• Mutations in SARS-CoV-2 spike protein re

    From ScienceDaily@1:317/3 to All on Tue Mar 1 21:30:38 2022
    Mutations in SARS-CoV-2 spike protein receptor-binding domains may
    result in escape variants resistant to therapeutics and vaccines

    Date:
    March 1, 2022
    Source:
    PLOS
    Summary:
    The SARS-CoV-2 virus is continuously evolving and structural changes
    to the virus may impact the efficacy of antibody therapies and
    vaccines. A study describes the structural and functional landscape
    of neutralizing antibodies against SARS-CoV-2 spike protein and
    discuss the effects of mutations on the virus spike protein that
    may allow it to evade antibody responses.
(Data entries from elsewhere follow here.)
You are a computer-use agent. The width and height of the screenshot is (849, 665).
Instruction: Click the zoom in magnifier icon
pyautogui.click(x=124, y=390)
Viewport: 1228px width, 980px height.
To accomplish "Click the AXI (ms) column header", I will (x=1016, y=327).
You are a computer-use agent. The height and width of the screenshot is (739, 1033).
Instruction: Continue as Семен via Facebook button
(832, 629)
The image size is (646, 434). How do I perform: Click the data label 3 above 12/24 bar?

    FULL STORY ==========================================================================
    The SARS-CoV-2 virus is continuously evolving and structural changes to
    the virus may impact the efficacy of antibody therapies and vaccines. A
    study publishing Feb. 17 in PLOS Pathogens by Anshumali Mittal at the University of Pittsburgh, USA and colleagues describes the structural
    and functional landscape of neutralizing antibodies against SARS-CoV-2
    spike protein and discuss the effects of mutations on the virus spike
    protein that may allow it to evade antibody responses.


    ==========================================================================
    All viruses mutate as they evolve, and most mutations have either negative
    or neutral effects on viral fitness. However, some mutations give viruses
    a selective advantage, making them more infectious, transmittable, and resistant to antibody responses and therapeutics. To better understand
    the relationship between immune responses to SARS-CoV-2 virus and how
    mutations may allow the virus to escape neutralization, researchers
    conducted a review of the literature, comprising approximately 139
    studies. They synthesized research on emerging SARS-CoV-2 variants,
    described the structural basis of how antibodies may neutralize
    SARS-CoV-2, and mapped out the spike protein mutations or "escape
    variants" that resist antibody binding and neutralization.

    The researchers summarized the structure-based classification of the
    spike protein receptor-binding domains (RBD) that target antibodies
    to better understand the molecular mechanisms of neutralization. They
    also further described the RBD escape mutations for several antibodies
    that resist vaccine- elicited and therapeutically relevant antibodies
    binding. Future studies are needed, however, to better understand how
    these mutations may affect illness severity and mortality.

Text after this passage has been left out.